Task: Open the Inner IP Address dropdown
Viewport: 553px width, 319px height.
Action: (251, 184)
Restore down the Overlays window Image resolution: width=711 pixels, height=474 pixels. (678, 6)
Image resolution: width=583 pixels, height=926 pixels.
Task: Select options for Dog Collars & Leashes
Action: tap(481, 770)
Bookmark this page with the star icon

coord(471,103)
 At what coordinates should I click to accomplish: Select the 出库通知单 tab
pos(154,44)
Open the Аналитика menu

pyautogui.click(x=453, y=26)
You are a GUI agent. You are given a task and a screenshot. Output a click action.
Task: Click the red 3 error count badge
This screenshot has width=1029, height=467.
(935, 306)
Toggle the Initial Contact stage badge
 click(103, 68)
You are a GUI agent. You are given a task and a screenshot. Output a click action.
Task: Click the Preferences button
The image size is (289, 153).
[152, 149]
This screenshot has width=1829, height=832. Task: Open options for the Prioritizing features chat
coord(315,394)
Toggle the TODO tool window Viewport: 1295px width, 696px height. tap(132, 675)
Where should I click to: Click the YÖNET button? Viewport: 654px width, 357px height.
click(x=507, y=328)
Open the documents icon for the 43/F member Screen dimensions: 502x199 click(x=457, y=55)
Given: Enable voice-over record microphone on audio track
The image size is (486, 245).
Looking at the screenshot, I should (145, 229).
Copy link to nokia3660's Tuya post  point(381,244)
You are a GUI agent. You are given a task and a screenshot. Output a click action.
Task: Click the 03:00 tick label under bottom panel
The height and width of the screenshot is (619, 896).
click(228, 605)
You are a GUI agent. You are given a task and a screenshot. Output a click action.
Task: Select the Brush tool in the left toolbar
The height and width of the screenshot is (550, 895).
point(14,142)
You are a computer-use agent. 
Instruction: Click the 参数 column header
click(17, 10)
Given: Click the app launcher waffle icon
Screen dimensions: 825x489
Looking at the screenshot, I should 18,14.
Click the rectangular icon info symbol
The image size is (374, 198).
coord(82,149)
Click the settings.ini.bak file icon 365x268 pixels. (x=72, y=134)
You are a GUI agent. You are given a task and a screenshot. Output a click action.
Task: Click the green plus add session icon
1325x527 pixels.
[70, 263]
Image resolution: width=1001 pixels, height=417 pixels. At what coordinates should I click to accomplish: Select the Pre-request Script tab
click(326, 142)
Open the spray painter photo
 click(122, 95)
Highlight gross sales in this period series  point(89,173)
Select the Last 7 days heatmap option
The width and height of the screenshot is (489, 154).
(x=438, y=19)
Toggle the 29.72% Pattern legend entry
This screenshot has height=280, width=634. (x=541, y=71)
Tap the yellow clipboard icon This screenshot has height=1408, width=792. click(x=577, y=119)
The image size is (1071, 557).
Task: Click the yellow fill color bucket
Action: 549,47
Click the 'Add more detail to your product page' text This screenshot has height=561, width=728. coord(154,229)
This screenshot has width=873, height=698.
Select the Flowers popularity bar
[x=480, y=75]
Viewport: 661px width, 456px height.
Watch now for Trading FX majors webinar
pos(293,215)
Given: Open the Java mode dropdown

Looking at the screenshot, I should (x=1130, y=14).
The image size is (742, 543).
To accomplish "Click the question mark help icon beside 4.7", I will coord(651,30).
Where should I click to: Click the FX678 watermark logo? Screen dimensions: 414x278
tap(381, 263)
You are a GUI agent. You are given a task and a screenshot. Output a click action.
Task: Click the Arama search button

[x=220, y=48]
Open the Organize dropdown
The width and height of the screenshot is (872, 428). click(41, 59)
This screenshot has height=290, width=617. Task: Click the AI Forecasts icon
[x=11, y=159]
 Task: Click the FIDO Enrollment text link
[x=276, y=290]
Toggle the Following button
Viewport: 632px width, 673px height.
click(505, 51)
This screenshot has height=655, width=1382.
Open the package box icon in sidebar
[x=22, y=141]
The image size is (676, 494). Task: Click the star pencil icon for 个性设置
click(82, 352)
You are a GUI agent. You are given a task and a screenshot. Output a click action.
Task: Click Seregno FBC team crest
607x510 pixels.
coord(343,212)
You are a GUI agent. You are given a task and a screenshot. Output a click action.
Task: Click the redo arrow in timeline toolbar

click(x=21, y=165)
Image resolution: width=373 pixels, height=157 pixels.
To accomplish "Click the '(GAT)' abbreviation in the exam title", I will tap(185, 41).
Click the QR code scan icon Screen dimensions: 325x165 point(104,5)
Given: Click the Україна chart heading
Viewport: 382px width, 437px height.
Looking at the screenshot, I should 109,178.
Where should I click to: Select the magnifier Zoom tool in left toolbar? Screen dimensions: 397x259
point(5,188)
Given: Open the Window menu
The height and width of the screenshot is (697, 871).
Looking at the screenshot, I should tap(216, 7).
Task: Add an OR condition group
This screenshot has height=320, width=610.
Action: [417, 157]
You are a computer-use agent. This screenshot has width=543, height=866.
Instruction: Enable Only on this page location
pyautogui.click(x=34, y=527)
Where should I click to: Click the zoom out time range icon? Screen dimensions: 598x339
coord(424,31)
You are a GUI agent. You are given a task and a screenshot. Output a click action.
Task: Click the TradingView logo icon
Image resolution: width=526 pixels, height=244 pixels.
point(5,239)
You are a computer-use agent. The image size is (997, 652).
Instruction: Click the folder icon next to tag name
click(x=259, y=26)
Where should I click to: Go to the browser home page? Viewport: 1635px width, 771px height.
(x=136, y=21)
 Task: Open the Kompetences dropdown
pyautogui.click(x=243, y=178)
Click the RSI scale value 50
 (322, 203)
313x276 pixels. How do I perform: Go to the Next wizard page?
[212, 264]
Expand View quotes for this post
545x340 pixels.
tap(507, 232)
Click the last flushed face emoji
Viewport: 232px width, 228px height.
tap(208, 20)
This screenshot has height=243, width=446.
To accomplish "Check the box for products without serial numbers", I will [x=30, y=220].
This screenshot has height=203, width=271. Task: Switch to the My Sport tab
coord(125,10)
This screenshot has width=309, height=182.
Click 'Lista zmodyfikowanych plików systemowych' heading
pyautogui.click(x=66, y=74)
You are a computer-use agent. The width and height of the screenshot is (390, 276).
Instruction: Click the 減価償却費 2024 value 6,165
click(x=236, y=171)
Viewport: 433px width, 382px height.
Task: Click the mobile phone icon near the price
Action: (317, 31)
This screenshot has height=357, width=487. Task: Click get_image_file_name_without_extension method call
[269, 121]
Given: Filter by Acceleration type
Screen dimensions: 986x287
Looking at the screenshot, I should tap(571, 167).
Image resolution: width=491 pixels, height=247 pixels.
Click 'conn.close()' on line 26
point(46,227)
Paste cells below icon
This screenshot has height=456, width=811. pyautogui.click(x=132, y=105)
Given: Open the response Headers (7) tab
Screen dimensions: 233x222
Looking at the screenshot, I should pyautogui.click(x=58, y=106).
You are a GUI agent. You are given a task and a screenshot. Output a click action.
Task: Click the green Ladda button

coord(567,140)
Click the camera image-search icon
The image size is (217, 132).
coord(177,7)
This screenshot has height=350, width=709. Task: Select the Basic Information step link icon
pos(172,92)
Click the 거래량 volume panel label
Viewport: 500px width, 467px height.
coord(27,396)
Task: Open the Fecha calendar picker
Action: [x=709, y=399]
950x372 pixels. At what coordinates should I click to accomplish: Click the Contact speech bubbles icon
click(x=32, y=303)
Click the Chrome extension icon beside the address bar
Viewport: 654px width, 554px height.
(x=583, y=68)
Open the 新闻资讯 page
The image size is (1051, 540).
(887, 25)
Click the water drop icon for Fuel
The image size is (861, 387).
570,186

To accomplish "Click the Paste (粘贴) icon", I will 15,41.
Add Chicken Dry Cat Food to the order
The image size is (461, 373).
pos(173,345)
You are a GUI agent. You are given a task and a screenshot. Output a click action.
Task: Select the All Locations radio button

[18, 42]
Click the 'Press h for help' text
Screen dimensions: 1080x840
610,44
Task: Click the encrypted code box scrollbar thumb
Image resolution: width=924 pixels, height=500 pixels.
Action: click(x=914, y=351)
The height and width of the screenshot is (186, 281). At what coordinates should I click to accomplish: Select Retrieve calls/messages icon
-*-*-
[Exercise aim] The lines above that hold the word "help" are the ones to copy.

[Output for this exercise]
To accomplish "Click the question mark help icon beside 4.7", I will coord(651,30).
Click the 'Press h for help' text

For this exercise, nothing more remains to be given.